-- Supplied entries --
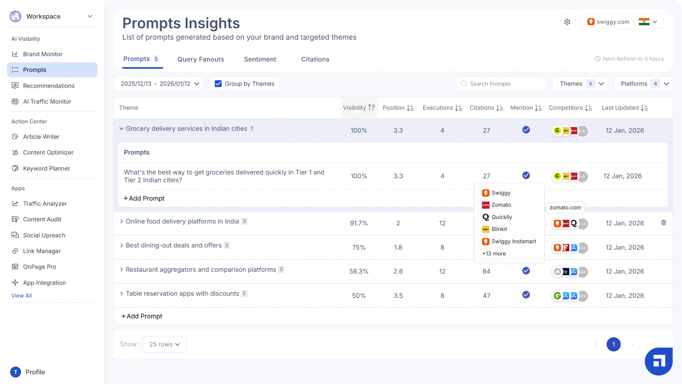Switch to the Citations tab
The width and height of the screenshot is (682, 384).
(315, 59)
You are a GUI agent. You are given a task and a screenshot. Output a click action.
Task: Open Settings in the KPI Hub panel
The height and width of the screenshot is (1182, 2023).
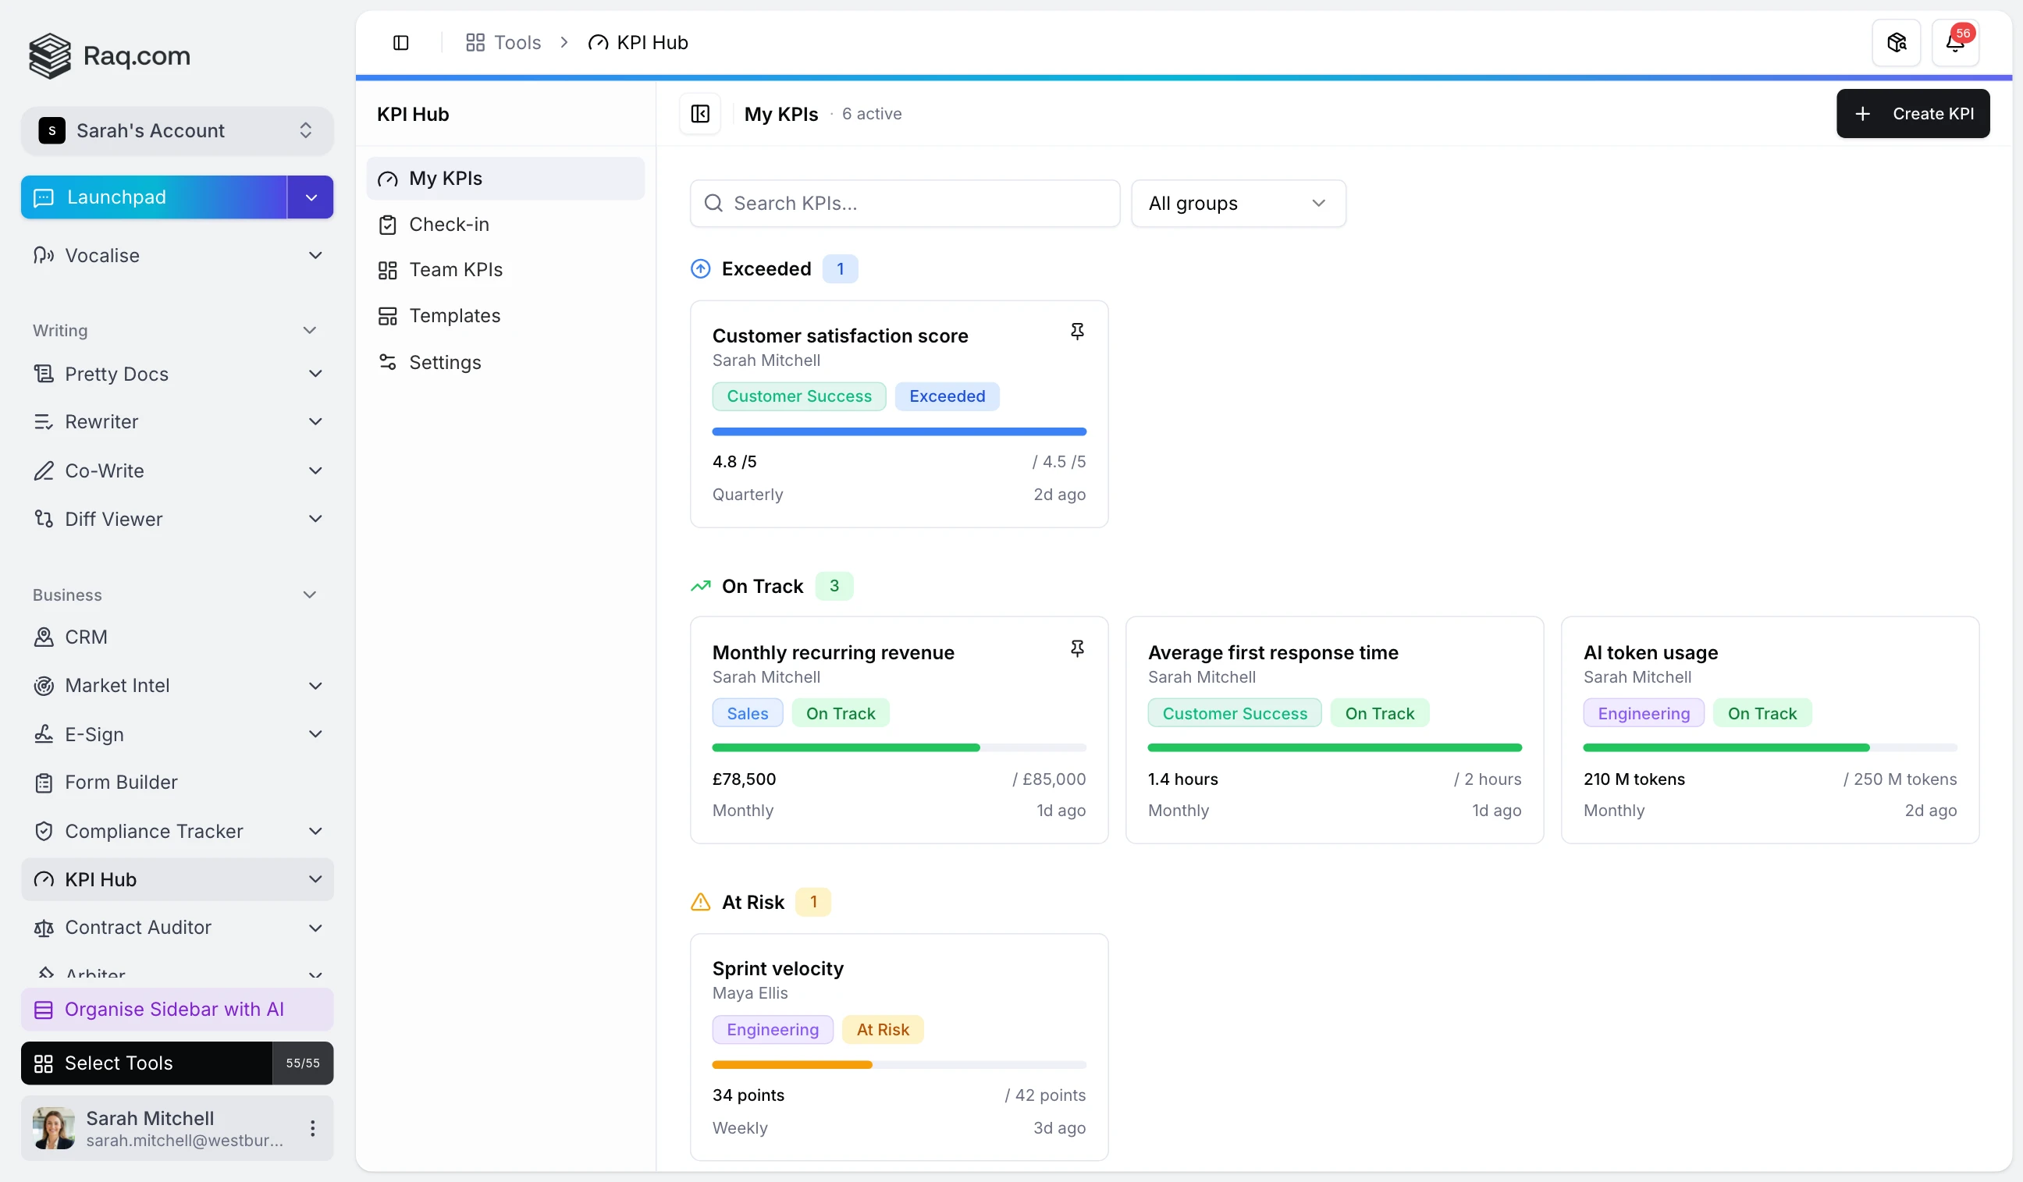(x=446, y=362)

-- Task goal --
Extract only the lines from the one that contains "You are a GUI" through the end of the records, inclusive, and omit every picture.

-- Answer box --
You are a GUI agent. You are given a task and a screenshot. Output a click action.
Task: Open Settings in the KPI Hub panel
The height and width of the screenshot is (1182, 2023).
(x=446, y=362)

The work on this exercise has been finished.